One of these youth is Joni, 21. Joni has been an LAYC participant for six years. At 15, her mother put her out on the street when she learned Joni was gay. Joni took the train from South Carolina to DC with her girlfriend. Soon after arriving in the city, Joni fainted (she did not know she had high blood pressure) and checked herself into an emergency room. The hospital contacted the local authorities, and that is how Joni became a participant in LAYC’s Safe Housing program. In the last six years, Joni has taken advantage of every opportunity to learn and experience new things, including participating in community service, GED classes, and job training. Today, Joni lives in LAYC’s LGBT transitional housing program and is weeks from sitting for GED and customer service certification exams. She plans to go to college and major in business administration.
LGBT youth are disproportionately over-represented in the homeless youth population, with as many as 40% of the nation's homeless youth being LGBT, while only 5% of the overall youth population is LGBT.

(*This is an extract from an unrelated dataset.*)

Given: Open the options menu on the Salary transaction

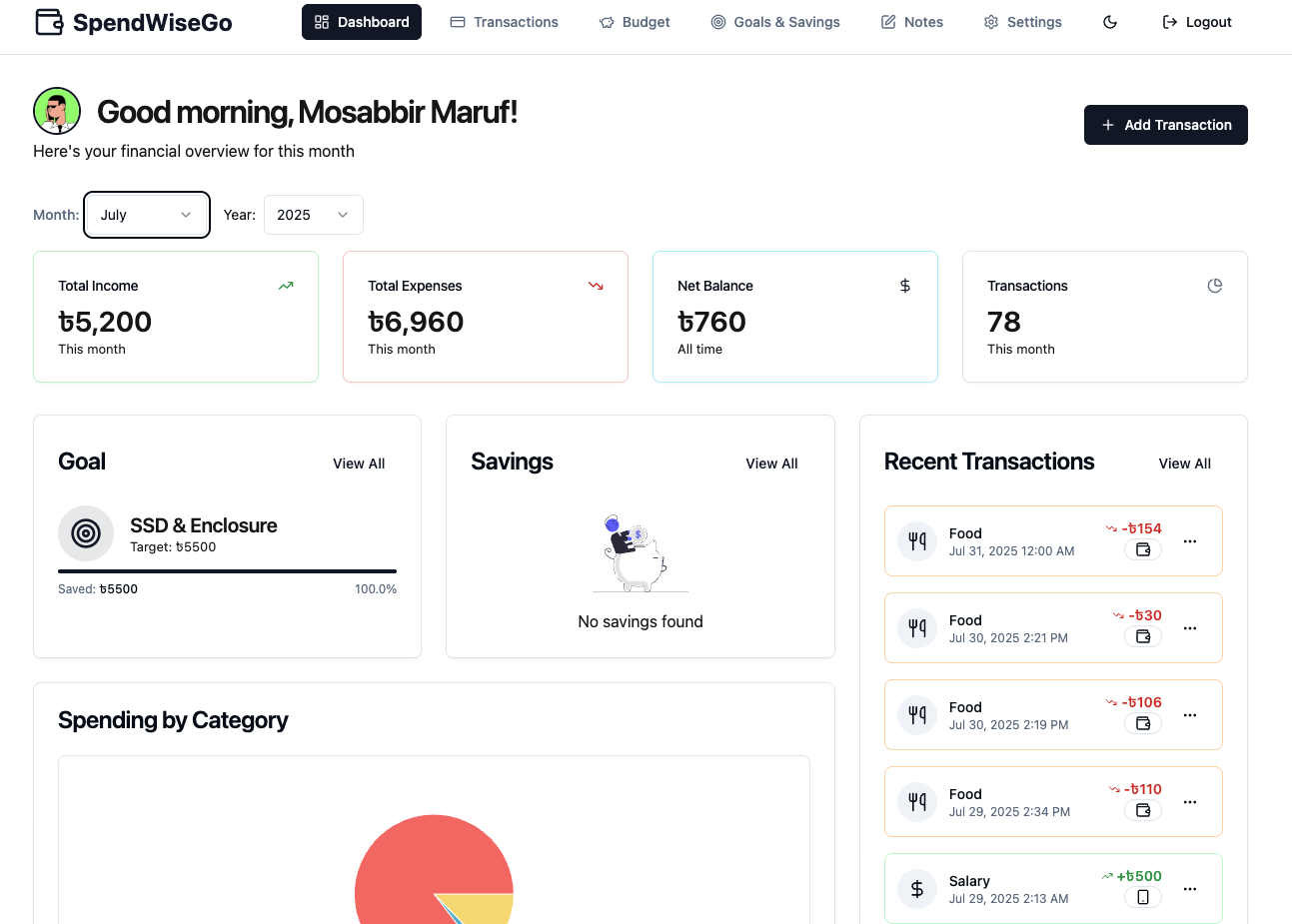Looking at the screenshot, I should (1190, 888).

With your support, LAYC is able to help youth like Joni get the services they need to make a successful transition to young adulthood. Please consider making a generous donation to our project, and tell your friends. Together, we can make a difference in the lives of homeless and runaway LGBT youth and all youth who need our services.
Spring is here, and LAYC's street outreach program is busy with lots of new clients and some exciting new partnerships. During the winter, we averaged 30 homeless and runaway youth per month, and your support ensured they received emergency shelter, food, and the supports they needed to work their way back to their families or find stable housing.
We are happy to share that we have a new partnership with DC Diaper Bank, which works to provide an adequate and reliable supply of diapers to babies, toddlers, and their families in the Washington, DC metropolitan area. Our very own street outreach case manager Jorge Cabrera picked up 5,000 diapers for the program's young parents. “Many of our families do not have enough money for diapers, and sometimes some of our youth have to choose between diapers and food,” noted Jorge.
In the next few months, we will start a partnership with a local Wal-Mart store that will donate surplus supplies to our program every two weeks, such as shampoo, clothing, and non-perishable food items.
Thank you for your continued support of our work to keep homeless and runaway youth safe and on a path to self-sufficiency.